Before the Newport game, an announcement came over the Tannoy that there was a change to the team and a replacement prop would be starting. As a cheer went up around the Reddings, Grandad explained that I would be witnessing a great of the game.
Lesson in life
Grandad had come from Tylorstown to teach at Cockshut Hill Secondary Modern and one of his pupils, John White, had gone on to become coach at Moseley. This meant we had a pass for the players’ lounge after the games and my autograph book filled up with storied players from across England and Wales.
These formative afternoons were when the culture of rugby seeped into me, as much as a love for the game itself. Watching gigantic locks who had spent all afternoon causing each other as much damage as possible share a beer afterwards was a lesson in life.

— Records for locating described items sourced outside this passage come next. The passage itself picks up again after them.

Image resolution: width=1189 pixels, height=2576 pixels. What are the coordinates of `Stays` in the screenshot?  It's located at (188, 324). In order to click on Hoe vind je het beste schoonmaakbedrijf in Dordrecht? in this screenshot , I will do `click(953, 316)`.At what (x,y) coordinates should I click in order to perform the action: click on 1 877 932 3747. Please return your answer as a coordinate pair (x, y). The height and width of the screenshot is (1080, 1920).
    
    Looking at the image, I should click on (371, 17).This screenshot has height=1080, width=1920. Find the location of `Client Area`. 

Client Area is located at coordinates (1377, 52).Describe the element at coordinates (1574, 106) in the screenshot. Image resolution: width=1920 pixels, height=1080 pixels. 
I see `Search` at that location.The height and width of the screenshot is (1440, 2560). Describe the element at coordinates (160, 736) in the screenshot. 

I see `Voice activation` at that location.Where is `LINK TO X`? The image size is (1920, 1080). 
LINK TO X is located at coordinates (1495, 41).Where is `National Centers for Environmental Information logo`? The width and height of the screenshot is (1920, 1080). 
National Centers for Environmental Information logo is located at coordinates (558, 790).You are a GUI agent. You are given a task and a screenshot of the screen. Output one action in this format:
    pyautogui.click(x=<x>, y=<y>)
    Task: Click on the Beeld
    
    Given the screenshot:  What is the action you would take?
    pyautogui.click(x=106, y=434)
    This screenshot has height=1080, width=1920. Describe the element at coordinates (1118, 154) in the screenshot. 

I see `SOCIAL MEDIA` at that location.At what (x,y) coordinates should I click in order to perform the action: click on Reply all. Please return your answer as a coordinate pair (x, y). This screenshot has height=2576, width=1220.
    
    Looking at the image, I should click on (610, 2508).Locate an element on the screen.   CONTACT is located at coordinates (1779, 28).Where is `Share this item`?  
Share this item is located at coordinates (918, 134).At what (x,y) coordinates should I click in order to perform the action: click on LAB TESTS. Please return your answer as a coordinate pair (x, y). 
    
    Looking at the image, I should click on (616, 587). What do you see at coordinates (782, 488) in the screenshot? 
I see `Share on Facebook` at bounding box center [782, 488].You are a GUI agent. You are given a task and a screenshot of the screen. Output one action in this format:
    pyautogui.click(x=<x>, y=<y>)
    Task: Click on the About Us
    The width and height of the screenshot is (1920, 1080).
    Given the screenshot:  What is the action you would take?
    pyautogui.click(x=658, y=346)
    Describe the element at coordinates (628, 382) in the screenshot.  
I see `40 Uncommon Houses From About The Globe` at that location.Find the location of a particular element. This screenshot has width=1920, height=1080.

Mostly, though, I remember how kind the players were to an awestruck kid nervously asking for signatures. Often I’d be asked to hold a pint whilst a player signed my book and be told,
‘Have a sip, then!’
On one occasion Llanelli had lost to Moseley and their pack was sat around a table at the far end of the lounge mulling over the performance. Oblivious to their angst, I approached with my book and was commanded by Phil May, Welsh international and club captain to pull up a chair.
‘Do you play?’ he asked, signing me book and passing it on to his teammates.
‘Yes, Mr. May.’
‘Really, what position?’
‘Number 8, Mr. May.’
Shooting an accusatory glance at his defeated back row, the Stradey legend gave me a story to tell for life.
‘What are you doing next Saturday?’
After the Newport game, grandad was in high spirits. Whilst I was under instructions to reply ‘three pints’ to any enquiries from Grandma as to his consumption, this was very much an estimate rather than a measurement.
As the evening wore on his schoolmasterly bearing would slip and he’d regale his pals with tales of astonishing misbehaviour in North Africa during WW2. I’d go unnoticed, far below eye level, and taking care not to remind him I was there lest he moderated the storylines.
That evening, though, he was keen to show me something. Fishing a silver box out from his pocket he opened it to show me his angina pills.
‘What colour are these, Ben?’ he asked.
‘No, they’re pink!’
Turning to his pal Horace, he asked again.
‘What colour are these, H?’
‘See, told you they were pink.’
‘They aren’t, Grandad, they’re yellow!’
He proceeded to show the pill box to nearly every player in the room and all of them confirmed that the tiny yellow pills were, in fact, pink.
There must be something wrong with me, I thought. Perhaps my eyes have gone, or I’m going mad!
Eventually, he tapped a thickset man on the shoulder.
‘Charlie, what colour are these pills?’
This was the moment of truth. The final arbiter would be the man Grandad had told me was the finest loosehead prop in the world; a British Lion and member of the greatest front row ever to play the game.
But then I rumbled it. Positioned between me and the garlanded scrummager, Grandad was frantically mouthing ‘pink’ at him.
‘They’re pink, they are, ‘ he replied.